Attorney General James Takes Action Against Chelsea Kennel Club For Selling Sick And Injured Puppies To New Yorkers   

Attorney General James Takes Action Against Chelsea Kennel Club for Selling Sick and Injured Puppies to New Yorkers   

Pet Store Lied to Consumers About Dogs’ Conditions; Withheld Pet Medical Files 

NEW YORK – Attorney General Letitia James today announced a lawsuit against the pet store Chelsea Kennel Club, its manager Yardena Derraugh (a/k/a Yardena Rich, Dana Rich) and William Derraugh, the president of Future Enterprises NYC, Inc. for allegedly selling sick, injured, and abused animals to consumers; withholding pertinent medical information about the puppies; and illegally selling animals obtained through unauthorized breeders. They are also accused of false advertising, engaging in veterinary practice without a license, failing to abide by New York City’s Pet Lemon Law, and treating animals inhumanely.

“It is not only shameful, but illegal to sell sick and injured pets, let alone abuse these animals,” said Attorney General Letitia James. “My office will continue to investigate and prosecute businesses and individuals that mistreat animals and swindle New Yorkers.”

Attorney General James’ office collaborated with the Humane Society of the United States (HSUS) in conducting the investigation. An HSUS staff member secured employment at Chelsea Kennel Club and, as part of an undercover investigation, obtained evidence of unacceptable conditions and routine withholding of medical information concerning the sick animals, details that supported the Attorney General’s allegations.

“When we filed a complaint with the New York Attorney General’s office based on our undercover investigation of Chelsea Kennel Club, we were confident that it would be taken seriously,” said Kitty Block, president and CEO, HSUS. “No puppy should be forced to endure the type of treatment we documented at Chelsea Kennel Club. We appreciate the effort of the Attorney General’s office in securing justice for these animals and New York consumers.”

The Attorney General’s lawsuit seeks a court order forbidding Future Enterprises NYC, Inc., Chelsea Kennel Club, Yardena Derraugh and William Derraugh from engaging in fraudulent and deceptive conducts, restitution for consumers, and over $70,000 in fines and penalties.

On its website, Chelsea Kennel Club described its business as a “progressive, caring, and ethical pet store.” Meanwhile, their actions were deceptive, illegal, and inhumane.  A veterinarian usually examined the puppies after they arrived at Chelsea Kennel Club. However, the store withheld veterinarians’ preliminary examination reports that in some cases documented serious health issues with the animals. As a result, consumers were either unaware of illnesses, or were misled regarding the health condition of their pets. Many never discovered their animal’s medical issues until after they took their pets home. In one instance, a consumer had his puppy just six days before it died in an animal hospital.

Saved data entries:
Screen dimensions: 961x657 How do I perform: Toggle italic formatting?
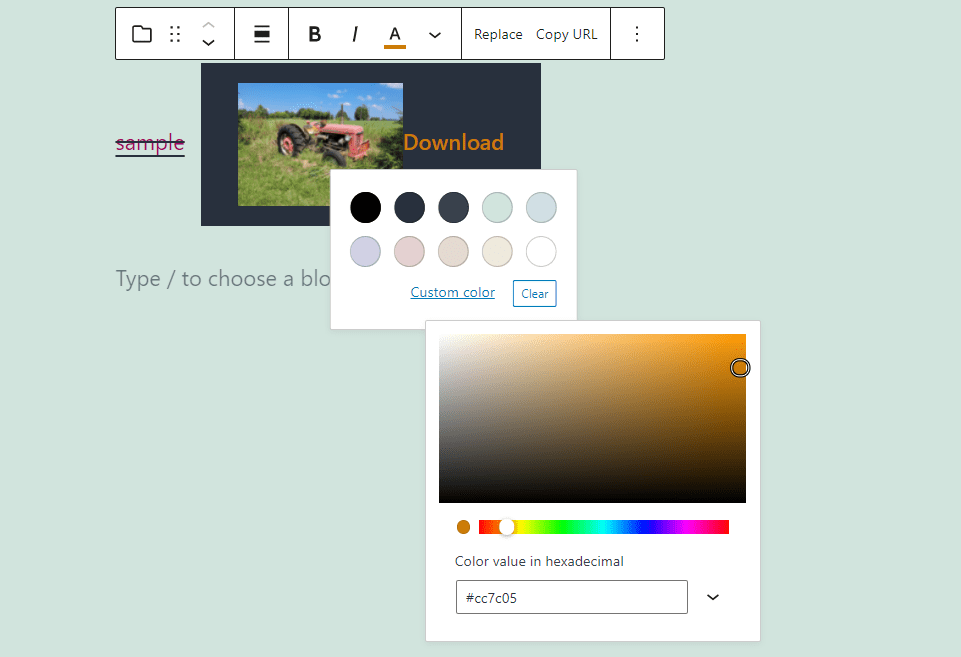355,33
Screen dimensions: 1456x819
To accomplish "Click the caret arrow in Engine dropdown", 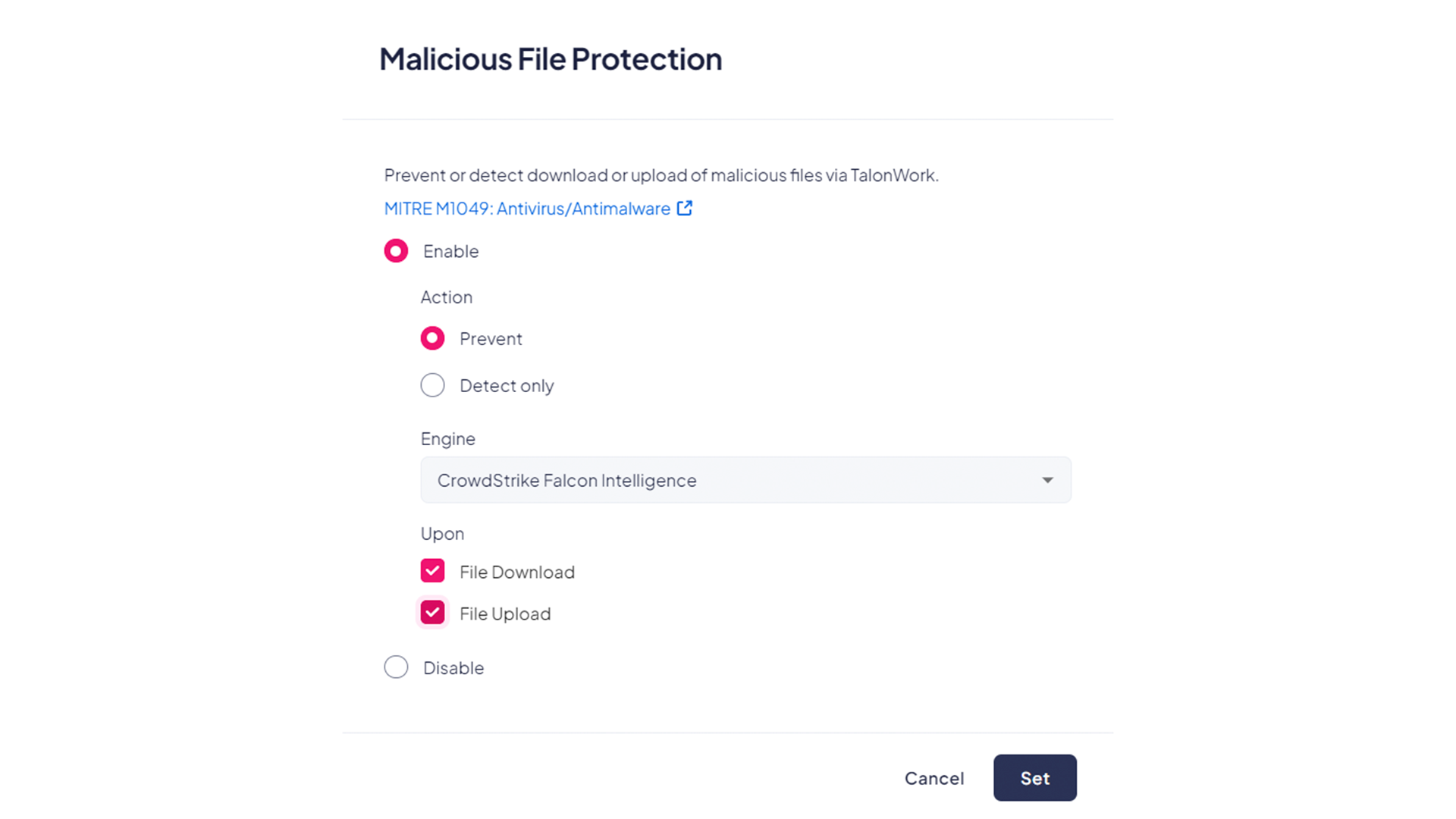I will tap(1047, 480).
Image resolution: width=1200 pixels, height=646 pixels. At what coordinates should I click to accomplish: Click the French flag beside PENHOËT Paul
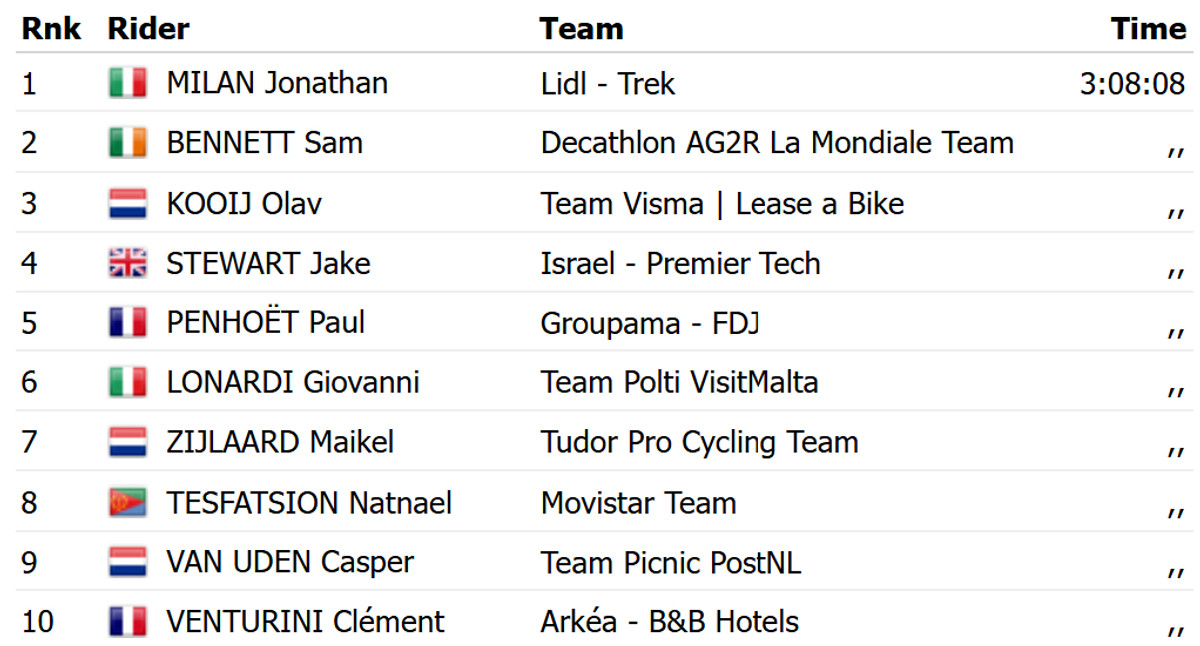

- ACTIVITY 1
According to the Chelsea Kennel Club release, what amount in fines and penalties does the Attorney General's lawsuit seek?
- ACTIVITY 2
Continue the Chelsea Kennel Club release from the point at which it ends.
The saved data entries are material separate from the Chelsea Kennel Club release.

- WRITTEN ANSWER 1
Over $70,000.

- WRITTEN ANSWER 2
When consumers demanded their money back, Chelsea Kennel Club denied their requests—violating the terms of the Chelsea Kennel Club Consumer Protection Plan, as well as New York’s Pet Lemon Law, which ensures the good health of cats and dogs sold in the state. Under this law, pet dealers must issue a refund, reimburse veterinary expenses, or replace the animal. To qualify for a refund or a replacement animal, a consumer must obtain a veterinary certification showing that the animal was unfit for sale within fourteen business days of the purchase. Yet, in many of these cases, Chelsea Kennel Club simply refused to comply with this law.

The pet store proprietors’ fraudulent and illegal conduct resulted in consumers unknowingly purchasing sick puppies that required subsequent veterinarian treatment or hospitalization at significant cost. Staff members also provided prescription drugs to puppies without consulting with a veterinarian. Yardena Derraugh regularly instructed her employees to administer unhealthy doses of prescription medications to puppies at the store. In some cases, the medicines used were expired, making the animals even sicker.  

Chelsea Kennel Club staff also treated the puppies in inhumane manners, putting dogs that barked in a submissive position until they began to whimper or whipping them when they refused to keep quiet.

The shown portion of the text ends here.